| Literature DB >> 26558253 |
Akinari Sekine1, Eiko Hasegawa1, Rikako Hiramatsu1, Koki Mise1, Keiichi Sumida1, Toshiharu Ueno1, Masayuki Yamanouchi1, Noriko Hayami1, Tatsuya Suwabe1, Junichi Hoshino1, Naoki Sawa1, Kenmei Takaichi2, Kenichi Ohashi3, Takeshi Fujii3, Yoshifumi Ubara2.
Abstract
Renovascular lesions of lupus nephritis (LN) were classified into five categories by D'Agati in Heptinstall's Pathology of the Kidney, with thrombotic microangiopathy (TMA) and clinical thrombotic thrombocytopenic purpura (TTP) being combined. We encountered 2 cases with histological LN (class III and lass V), and they presented with clinical features of TTP, such as acute renal failure, microangiopathic hemolytic anemia, thrombocytopenia, fever, and central neurologic symptoms. Immunosuppressive therapy with plasmapheresis was performed in both patients. Case 1 progressed to end-stage renal failure requiring dialysis and died, while case 2 responded to treatment. In case 1, small renal arteries showed positive mural staining for IgG and C3, while intraluminal material was negative for IgG and C3 [although it was positive for phosphotungstic acid-hematoxylin (PTAH), indicating fibrin deposition]. In case 2, small renal arteries showed mural staining for IgG, C1q, and C3, with the intraluminal material also being positive for these immunoglobulins, but negative for PTAH. These cases suggest that immunosuppressive therapy with plasmapheresis can control LN when intravascular thrombosis is related to immune complexes associated with activation of the early complement components C1q and C3. In contrast, immunosuppressive therapy with plasmapheresis may not be effective when intravascular thrombosis is unrelated to these factors and involves fibrin deposition. Accordingly, in LN patients with clinical features of TTP, we report two types of renovascular lesions, in addition to typical vascular change of TMA with no immune deposits seen in nonlupus patients.Entities:
Keywords: Lupus nephritis; Lupus vasculopathy; Thrombotic microangiopathy; Thrombotic thrombocytopenic purpura; Vascular lesions
Year: 2015 PMID: 26558253 PMCID: PMC4637818 DOI: 10.1159/000441107
Source DB: PubMed Journal: Case Rep Nephrol Dial
Clinical information
| Case 1 | Case 2 | |||||
|---|---|---|---|---|---|---|
| before | after 1 month | after 2 months | before | after 1 month | after 2 months | |
| dsDNA, IU/ml | 119 | 40 | 5 | 128 | 2.8 | <1.0 |
| CH50, U/ml | 2 | 30 | 38 | 13 | 25 | 35 |
| Cre, mg/dl | 1.4 | 12 (in hemodialysis) | 8 (in hemodialysis) | 1.4 | 0.8 | 0.8 |
| Hemoglobin, g/dl | 5.2 | 4.8 | 4.6 | 6.2 | 7.9 | 11 |
| Platelets, /μl | 54,000 | 31,000 | 18,000 | 48,000 | 65,000 | 226,000 |
| Haptoglobin, mg/dl | 12.1 | <10 | <10 | 6 | 11 | 122 |
| DC | coma | deep coma | deep coma (to death) | coma | normal | normal |
DC = Disturbance of consciousness.
Fig. 1a LM reveals that severe narrowing or occlusion by intraluminal thrombi (arrows) affects almost all pre-glomerular arterioles and interlobular arteries. PAM stain (×400). b Thrombi (arrow) show positive PTAH staining, which indicates fibrin deposition (×400). c Immunofluorescence microscopy shows positive staining for IgG along the walls of the small arteries (arrow), while intraluminal material is negative for IgG (small arrow). d Staining for C3 is positive along the walls of the small arteries (arrow), while intraluminal material is negative for C3 (small arrow).

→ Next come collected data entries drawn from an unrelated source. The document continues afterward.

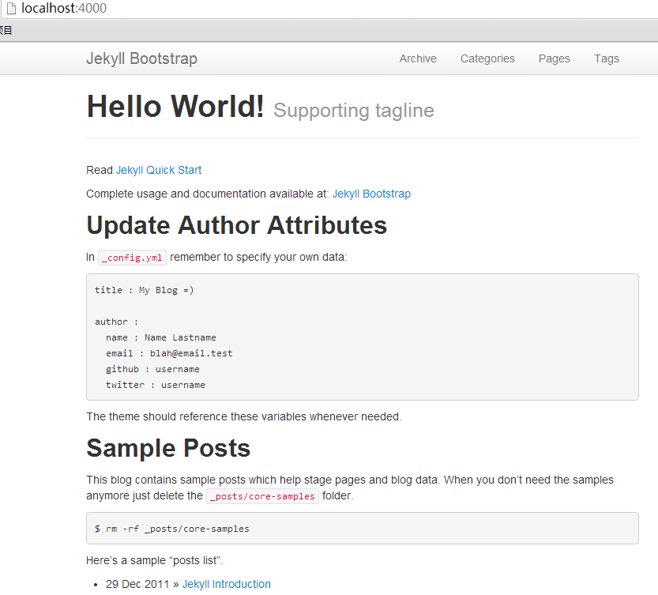The width and height of the screenshot is (658, 595).
Task: Click the page icon beside the URL
Action: coord(11,9)
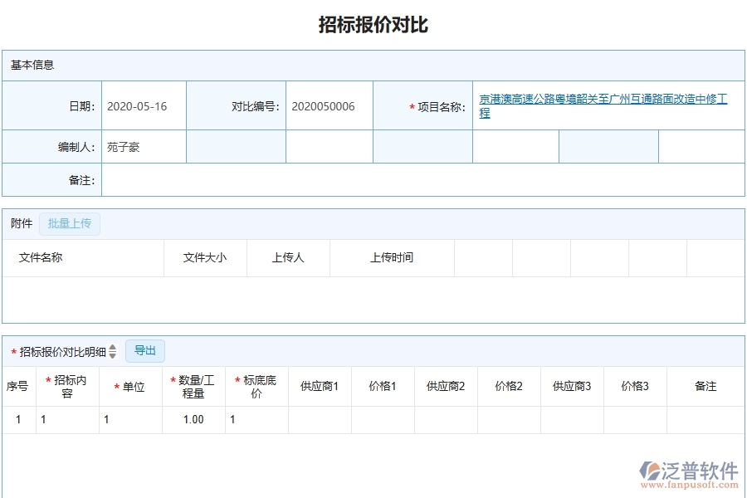This screenshot has width=747, height=498.
Task: Click the 供应商1 column header
Action: 319,386
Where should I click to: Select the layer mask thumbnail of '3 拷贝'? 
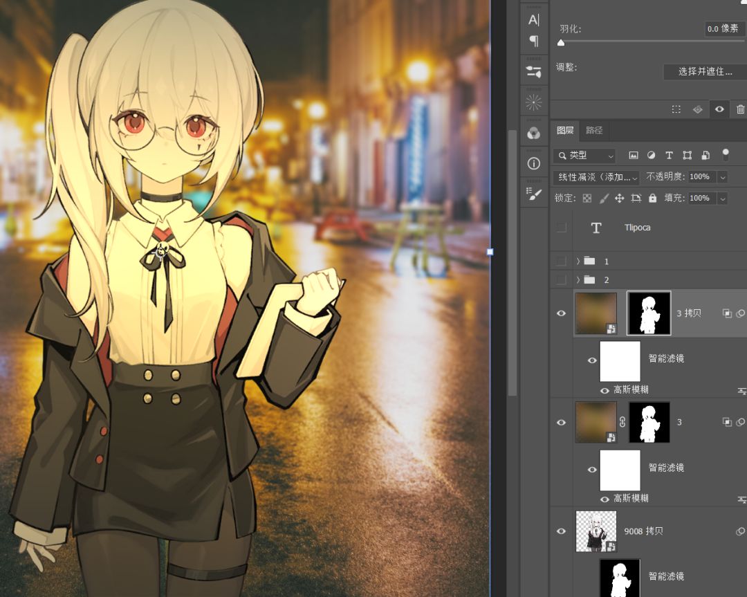[648, 313]
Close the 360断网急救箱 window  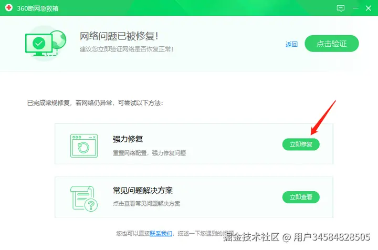coord(368,8)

Fig. 2a LM reveals class III (A/C) LN according to the 2003 ISN/RPS WHO classification, but severe narrowing or occlusion by intraluminal thrombi (arrow) only affects some pre-glomerular arterioles. PAS stain (×400). b Thrombi are negative for PTAH stain (×400) (arrow). c Immunofluorescence microscopy shows IgG staining of both the walls of the small arteries and the intraluminal material. d There is positive C1q staining of the walls of the small arteries as well as intraluminal material.